--- EXERCISE DETAILS ---
Every line in the data below from the one containing "The height and width of the screenshot is (580, 608)." down to the one containing "Given: Open the Entertainment nav menu item", both included, must be retyped exactly; no other line is to appear.

[Records drawn from a dataset]

:::::

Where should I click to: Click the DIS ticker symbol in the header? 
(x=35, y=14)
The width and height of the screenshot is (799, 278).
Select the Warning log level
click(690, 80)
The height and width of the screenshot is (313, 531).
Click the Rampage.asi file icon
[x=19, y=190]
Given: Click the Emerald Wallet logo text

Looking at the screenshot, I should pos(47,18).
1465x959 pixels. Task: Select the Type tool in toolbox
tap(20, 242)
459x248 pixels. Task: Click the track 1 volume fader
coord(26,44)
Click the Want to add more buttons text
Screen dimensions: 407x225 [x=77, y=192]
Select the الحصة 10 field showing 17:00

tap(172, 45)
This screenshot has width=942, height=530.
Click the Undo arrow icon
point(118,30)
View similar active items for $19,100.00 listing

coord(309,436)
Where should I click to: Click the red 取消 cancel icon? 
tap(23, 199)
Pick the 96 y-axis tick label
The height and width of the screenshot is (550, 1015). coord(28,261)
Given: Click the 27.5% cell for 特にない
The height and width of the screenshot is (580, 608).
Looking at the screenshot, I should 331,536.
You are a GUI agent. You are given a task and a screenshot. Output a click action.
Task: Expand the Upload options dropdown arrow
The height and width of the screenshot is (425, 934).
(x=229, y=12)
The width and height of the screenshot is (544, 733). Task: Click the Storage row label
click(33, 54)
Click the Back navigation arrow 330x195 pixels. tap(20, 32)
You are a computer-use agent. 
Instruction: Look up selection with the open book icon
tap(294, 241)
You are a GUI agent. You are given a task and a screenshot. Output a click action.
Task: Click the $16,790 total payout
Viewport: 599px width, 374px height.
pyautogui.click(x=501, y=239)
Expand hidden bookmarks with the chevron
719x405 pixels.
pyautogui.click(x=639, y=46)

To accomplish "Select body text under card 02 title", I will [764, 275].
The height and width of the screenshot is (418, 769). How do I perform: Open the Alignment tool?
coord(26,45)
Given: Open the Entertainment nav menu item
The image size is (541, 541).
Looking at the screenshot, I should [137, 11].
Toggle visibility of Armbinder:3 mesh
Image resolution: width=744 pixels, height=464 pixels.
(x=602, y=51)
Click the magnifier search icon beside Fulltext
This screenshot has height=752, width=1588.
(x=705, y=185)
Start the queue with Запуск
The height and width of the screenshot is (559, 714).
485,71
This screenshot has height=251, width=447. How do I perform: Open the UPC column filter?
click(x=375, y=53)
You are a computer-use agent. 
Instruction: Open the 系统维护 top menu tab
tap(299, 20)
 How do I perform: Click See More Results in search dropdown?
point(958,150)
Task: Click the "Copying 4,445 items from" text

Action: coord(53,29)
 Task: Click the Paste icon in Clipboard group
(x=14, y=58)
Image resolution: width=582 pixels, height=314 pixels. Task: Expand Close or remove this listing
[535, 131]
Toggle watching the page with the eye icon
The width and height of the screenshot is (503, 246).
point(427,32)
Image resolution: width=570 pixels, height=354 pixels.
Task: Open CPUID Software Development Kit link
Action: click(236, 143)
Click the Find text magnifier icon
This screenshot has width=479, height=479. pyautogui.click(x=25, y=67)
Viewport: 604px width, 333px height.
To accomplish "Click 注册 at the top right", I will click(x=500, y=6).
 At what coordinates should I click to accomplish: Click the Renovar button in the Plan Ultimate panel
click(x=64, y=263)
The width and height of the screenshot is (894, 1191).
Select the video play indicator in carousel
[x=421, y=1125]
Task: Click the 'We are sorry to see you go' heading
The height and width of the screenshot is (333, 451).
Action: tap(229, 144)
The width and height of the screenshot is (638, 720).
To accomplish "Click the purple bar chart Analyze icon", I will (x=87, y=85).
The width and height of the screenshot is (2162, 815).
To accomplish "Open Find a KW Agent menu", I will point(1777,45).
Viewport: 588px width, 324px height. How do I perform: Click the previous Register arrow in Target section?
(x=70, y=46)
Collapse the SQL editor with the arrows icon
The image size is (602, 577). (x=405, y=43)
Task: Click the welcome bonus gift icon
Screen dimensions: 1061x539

:::::

--- YOUR RESPONSE ---
The height and width of the screenshot is (580, 608).
Looking at the screenshot, I should 331,536.
You are a GUI agent. You are given a task and a screenshot. Output a click action.
Task: Expand the Upload options dropdown arrow
The height and width of the screenshot is (425, 934).
(x=229, y=12)
The width and height of the screenshot is (544, 733). Task: Click the Storage row label
click(33, 54)
Click the Back navigation arrow 330x195 pixels. tap(20, 32)
You are a computer-use agent. 
Instruction: Look up selection with the open book icon
tap(294, 241)
You are a GUI agent. You are given a task and a screenshot. Output a click action.
Task: Click the $16,790 total payout
Viewport: 599px width, 374px height.
pyautogui.click(x=501, y=239)
Expand hidden bookmarks with the chevron
719x405 pixels.
pyautogui.click(x=639, y=46)

To accomplish "Select body text under card 02 title", I will [764, 275].
The height and width of the screenshot is (418, 769). How do I perform: Open the Alignment tool?
coord(26,45)
Given: Open the Entertainment nav menu item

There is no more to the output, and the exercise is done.